美人计什么时候用得好,对男人都是致命的。那家伙喝得兴奋,有美人爱护,整个人飘飘然,说话大声夹好胜。我听着彪哥、宋哥、蔡哥三人和那家伙谈话时不时发出的朗朗笑声,和他们称兄道弟的样子,心里在问自己:如果我是那家伙,我能看出这是个千局吗?答案是否定的。
吃完晚饭回到开赌的地方,聊了二十几分钟,大家入座开赌。赌局定在两点结束,俊哥的安排是十二点半左右做事,具体看宋哥的安排。快到十二点时,彪哥坐在宋哥身边看赌,我知道快要来事了,余光留意着宋哥。

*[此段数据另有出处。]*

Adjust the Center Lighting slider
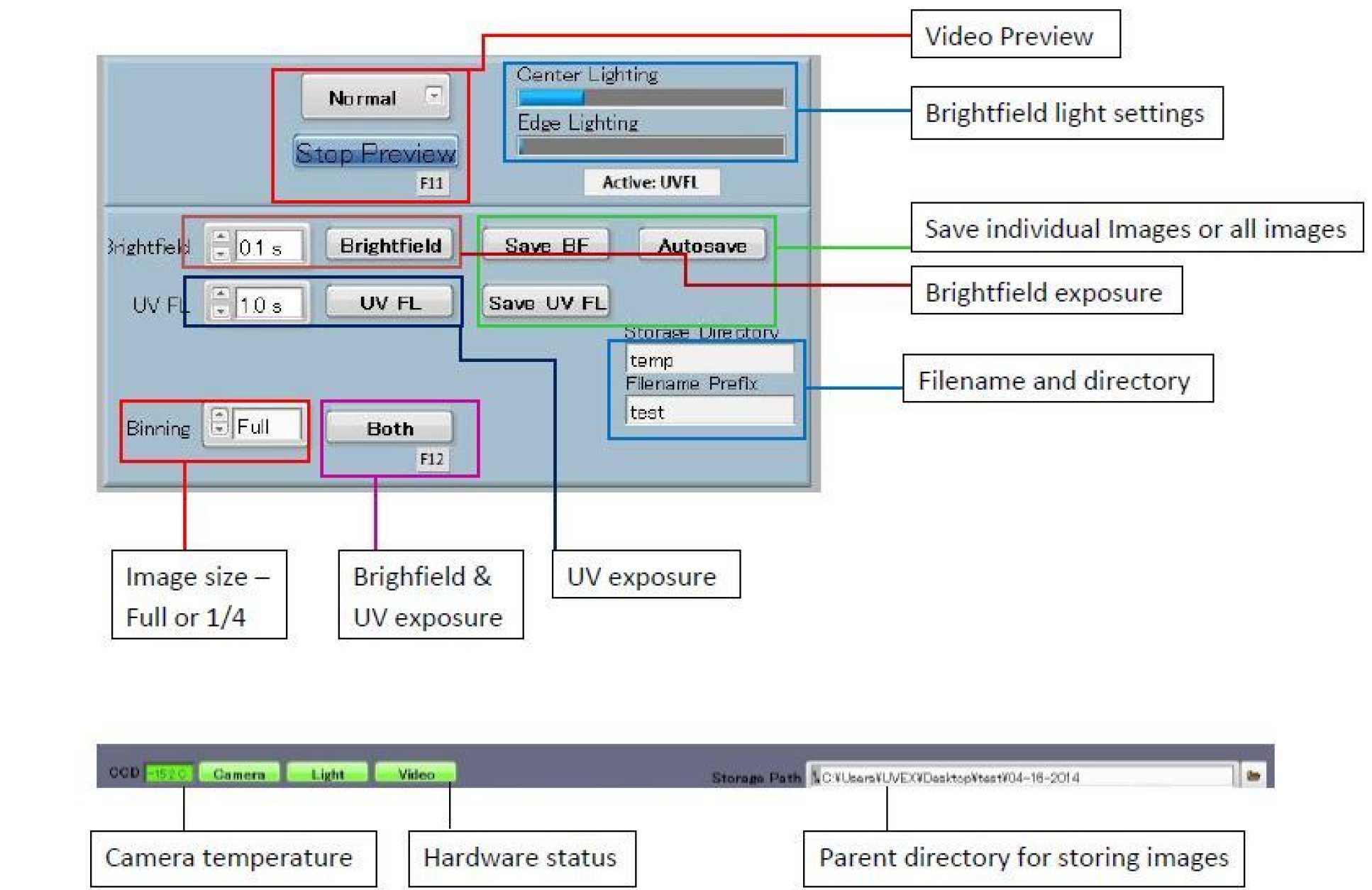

赌完这手牌,宋哥把身前的火机移到右边,这是找我找到机会就做事的信号,赌了两手牌,后一手牌那家伙赢了。我往桌上的人扫了一眼,见没人留意我,伸手把裤袋里我们玩了五十分钟的那副牌拿出来放进袖里,然后拿起卉兰放在我大腿上的口香塘,把手移上台面。我口袋有两层,一层装着这副牌,另一层装着一副玩了三十多分钟的牌。
场上规定,赢家先洗牌,输家后洗,那家伙收完钱伸手拿牌洗。就在他即将洗完牌的时候,彪哥给他丢了一根烟,那家伙把洗好的牌放在桌上伸手拿烟,方燕手拿火机给他点火,彪哥随后把烟丢给另外两个水鱼,然后是宋哥、蔡哥和我,就在那家伙把烟伸到方燕的火机点火,那两个水鱼也从桌上拿起烟准备点火时,我伸出右手拿起桌上的牌,与此同时左手去接右手的牌,左手接触到右手的牌的一瞬间,右手指一动,拿起的牌进了右手袖里,左袖里的整副牌出到了左手掌。
爆炸手,讲究的是快和衔接的顺畅,不懂的人看到左手上的牌以为是右手上的那副牌,因为右手上没有牌。调完包,我叭叭假洗几下把牌放在桌上,眼光扫了一下那三人。三人刚点完烟,场上规定赢家先摸牌,那家伙吸了一口烟,伸手去摸牌。